榎戸誠の情熱的読書のすすめ -3つの読書論・ことばのオアシス・国語力常識クイズ(一問一答!)-

泣くもんかと読み始めたのに、何度も泣いてしまった私・・・【山椒読書論(48)】

【amazon 『泣ける話、笑える話』 カスタマーレビュー 2012年7月13日】 山椒読書論(48)

泣ける話、笑える話――名文見本帖』(徳岡孝夫・中野翠著、文春新書)には、タイトルどおりの泣ける掌篇、笑える掌篇が40話、収載されている。徳岡孝夫、中野翠という手練れの書き手が交互に書いているのだが、両者が互いに意識し合っていることが、これらのエッセイに一層の味わいを与えているように思える。

例えば、徳岡の「赤ん坊と記者」は、こんなふうに綴られる。徳岡が大阪で毎日新聞の記者としてサツ(警察)回りをしていた昭和30年代の話である。捨て子の短い記事を中途まで書いたが、「熱がある」と聞いたことが気になって、入院先の病院を訪ねる。看護婦から肺炎と聞き、暫く、じっと赤ん坊を見つめる。社に引き返し、原稿を一から書き直し、デスクに提出する。翌朝の朝刊を見て驚く。地方版であったが、「お母さん、出て来てください 赤ちゃんは肺炎です」という三段の見出しが付くという、想像以上の扱いになっていたからである。

その日も、いつものようにサツ回り。今一度、病院に行き、「ああ、あの子、やっぱり亡くなったわ」と教えてくれた看護婦と二人だけの、地下霊安室でのささやかな通夜。徳岡の短い記事は、「お母さん、やっぱりダメでした」との見出しで、夕刊に小さく載った。

捨て子は死に、小さい「事件」は完結したが、なぜか記事をそこで終わらせたくなかった徳岡は、赤ちゃんの遺体がどうなったか調べ、短い記事を書いた。
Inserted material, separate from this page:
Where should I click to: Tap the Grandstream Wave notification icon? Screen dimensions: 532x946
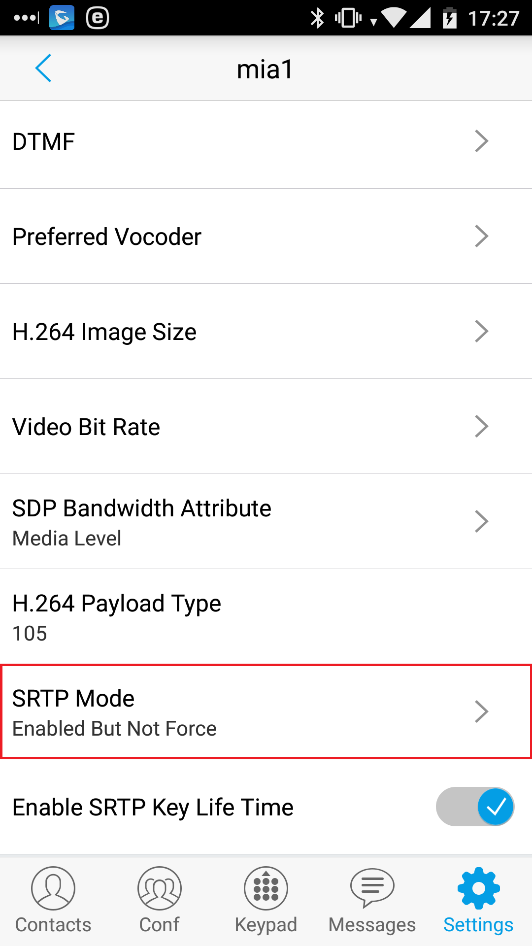[x=62, y=18]
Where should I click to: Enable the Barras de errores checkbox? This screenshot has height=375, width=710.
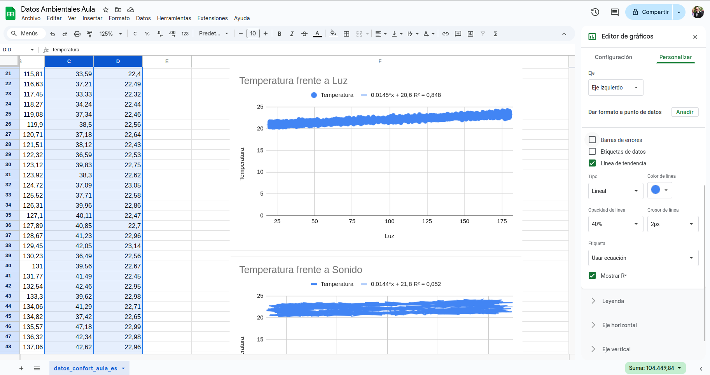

その翌日、編集局の中で擦れ違った先輩記者から、「おい、徳やん」と呼び止められる。「はぁ」、「お前、入社して何年になる?」、「十年です」、「そうか。今日の大阪版の記事なあ、十年間でお前の書いた最高の記事やわ」、「は、有難うございます」。滅多に他人の原稿を褒めない先輩記者に軽く頭を下げ、1~2秒後に頭を上げた時、そこにはもう誰もいなかった。「だが私は、五十年後の今も憶えている」という結びが、何とも利いている。

中野は、「骸骨の一踊り」の中で、十返舎一九の辞世、「此世をば どりやお暇に線香の煙と共にはい左様なら」、淡島椿岳の辞世、「今まではさまざまの事してみたが 死んでみるのはこれが初めて」、杉浦日向子が好んだ江戸っ子の冗談、「人間一生糞袋」――への共感を語っている。